Quant à l’Accord sur les aspects des droits de propriété intellectuelle qui touchent au commerce (Accord sur les ADPIC), permettez-moi de rappeler que, selon cet accord, le titulaire d’un brevet dispose pendant un certain temps de droits exclusifs comme le droit de protection contre des tiers. L’article 31 de l’accord prévoit toutefois une exception permettant à un membre de l’OMC d’utiliser un brevet sans autorisation du titulaire sous certaines conditions (licence obligatoire). Cette licence obligatoire peut notamment être accordée dans des situations d’urgence sanitaire.
Dans votre courrier, vous demandez au Conseil fédéral de prendre position en faveur de certaines modifications de l’Accord sur les ADPIC et notamment de l’abrogation de l’art. 31, let. f, qui prévoit qu’un produit fabriqué sous licence obligatoire est principalement destiné au marché domestique du membre de l’OMC concerné. Si cette disposition est abrogée, le produit fabriqué dans ces conditions pourra être vendu dans le monde entier en quantités illimitées. Le produit fabriqué par le titulaire du brevet ne pourra pas, quant à lui, supporter une telle concurrence car son prix devra rester élevé afin de couvrir le coût de la recherche et du développement. Transposé au domaine des médicaments, cela signifie que les fabricants de médicaments n’auront plus aucun intérêt à développer des produits risquant de faire l’objet d’une licence obligatoire. Tout le monde y perdra alors. Par ailleurs l'art. 31, let. f de l’Accord sur les ADPIC a été introduit pour prendre en compte les intérêts des petits pays membres de l'OMC, parmi lesquels figurent la plupart des pays en développement. Étant donné la petite taille de leur marché domestique, ces pays n’ont pas de débouchés suffisants pour couvrir les coûts de fabrication et de commercialisation de tels produits. Il faut donc leur permettre d’exporter sous certaines conditions une partie de leur production.

Éléments enregistrés
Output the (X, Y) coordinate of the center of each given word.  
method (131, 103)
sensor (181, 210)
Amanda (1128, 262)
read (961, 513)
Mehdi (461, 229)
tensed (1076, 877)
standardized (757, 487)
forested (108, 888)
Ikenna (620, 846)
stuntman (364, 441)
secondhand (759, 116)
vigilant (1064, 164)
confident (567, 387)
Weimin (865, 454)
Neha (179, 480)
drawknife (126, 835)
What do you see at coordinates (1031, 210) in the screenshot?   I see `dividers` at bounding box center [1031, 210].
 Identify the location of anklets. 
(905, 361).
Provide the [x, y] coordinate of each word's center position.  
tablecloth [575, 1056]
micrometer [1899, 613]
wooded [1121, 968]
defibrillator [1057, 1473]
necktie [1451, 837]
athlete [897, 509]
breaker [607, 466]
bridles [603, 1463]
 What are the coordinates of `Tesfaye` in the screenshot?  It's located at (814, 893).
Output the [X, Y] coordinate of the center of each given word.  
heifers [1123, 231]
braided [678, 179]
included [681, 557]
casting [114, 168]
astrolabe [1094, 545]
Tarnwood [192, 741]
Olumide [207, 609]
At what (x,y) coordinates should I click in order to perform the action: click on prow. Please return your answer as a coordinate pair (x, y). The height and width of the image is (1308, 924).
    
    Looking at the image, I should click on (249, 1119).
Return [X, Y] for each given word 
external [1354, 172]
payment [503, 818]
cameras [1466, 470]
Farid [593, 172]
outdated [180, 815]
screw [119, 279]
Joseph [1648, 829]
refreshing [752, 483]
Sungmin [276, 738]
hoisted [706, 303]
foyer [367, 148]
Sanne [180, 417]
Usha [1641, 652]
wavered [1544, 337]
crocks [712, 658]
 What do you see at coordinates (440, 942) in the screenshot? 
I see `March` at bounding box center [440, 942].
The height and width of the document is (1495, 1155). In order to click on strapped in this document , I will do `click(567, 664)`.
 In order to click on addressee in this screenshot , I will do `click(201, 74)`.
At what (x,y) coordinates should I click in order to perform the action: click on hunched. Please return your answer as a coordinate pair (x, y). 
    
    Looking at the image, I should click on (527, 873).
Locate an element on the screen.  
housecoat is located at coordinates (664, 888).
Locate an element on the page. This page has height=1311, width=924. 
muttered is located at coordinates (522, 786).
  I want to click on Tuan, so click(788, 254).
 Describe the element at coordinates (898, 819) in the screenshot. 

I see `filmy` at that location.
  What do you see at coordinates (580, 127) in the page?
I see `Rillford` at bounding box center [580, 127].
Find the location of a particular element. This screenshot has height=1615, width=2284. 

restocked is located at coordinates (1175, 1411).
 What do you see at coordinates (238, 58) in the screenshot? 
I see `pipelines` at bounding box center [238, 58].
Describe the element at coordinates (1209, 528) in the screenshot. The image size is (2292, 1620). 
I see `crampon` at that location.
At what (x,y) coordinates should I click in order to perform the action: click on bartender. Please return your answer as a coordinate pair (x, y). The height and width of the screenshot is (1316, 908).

TÂCHES À RÉALISER:
(a) Les affirmations suivantes concordent-elles avec l'extrait sur l'Accord sur les ADPIC ? (i) L'article 31 permet à un membre de l'OMC d'utiliser un brevet sans l'autorisation du titulaire, sous certaines conditions. (ii) L'art. 31, let. f a été introduit pour défendre les intérêts des grands pays industrialisés. (iii) En cas d'abrogation de cette disposition, le produit fabriqué sous licence obligatoire pourra être vendu dans le monde entier en quantités illimitées. Pour chacune, répondez par oui ou non et citez à l'identique les mots décisifs de l'extrait.
(b) Renvoyez, en le recopiant à l'identique, le passage de l'extrait sur l'Accord sur les ADPIC allant de « Quant à l’Accord » à « situations d’urgence sanitaire. ».
(c) Reprenez la rédaction de l'extrait sur l'Accord sur les ADPIC à la suite de sa dernière phrase.

RÉPONSES:
(a)
(i) Oui : « L’article 31 de l’accord prévoit toutefois une exception permettant à un membre de l’OMC d’utiliser un brevet sans autorisation du titulaire sous certaines conditions ».
(ii) Non : « a été introduit pour prendre en compte les intérêts des petits pays membres de l'OMC ».
(iii) Oui : « Si cette disposition est abrogée, le produit fabriqué dans ces conditions pourra être vendu dans le monde entier en quantités illimitées. »

(b)
Quant à l’Accord sur les aspects des droits de propriété intellectuelle qui touchent au commerce (Accord sur les ADPIC), permettez-moi de rappeler que, selon cet accord, le titulaire d’un brevet dispose pendant un certain temps de droits exclusifs comme le droit de protection contre des tiers. L’article 31 de l’accord prévoit toutefois une exception permettant à un membre de l’OMC d’utiliser un brevet sans autorisation du titulaire sous certaines conditions (licence obligatoire). Cette licence obligatoire peut notamment être accordée dans des situations d’urgence sanitaire.

(c)
Permettez-moi également d’ajouter que l’Accord sur les ADPIC donne suffisamment de marge de manoeuvre aux membres de l'OMC pour prendre les mesures qui s’imposent dans les situations d’urgence sanitaire. Les pays en développement qui doivent faire face à l’épidémie de sida ne doivent pas hésiter à déclarer publiquement leur situation d’urgence afin de pouvoir profIter de cette marge de manoeuvre.
Une protection raisonnable des droits de propriété intellectuelle est donc nécessaire au développement de nouveaux médicaments, en particulier dans le cas de maladies aussi dangereuses que le sida. L’ONU elle-même reconnaît l’importance de cette protection, comme l’a réaffirmé son Secrétaire général Kofi Annan en avril dernier à Amsterdam. C’est dans ce sens que la Suisse s’engage et participe activement au débat international sur la recherche de solutions au problème du sida.
Veuillez croire, Monsieur, en l’assurance de ma haute considération.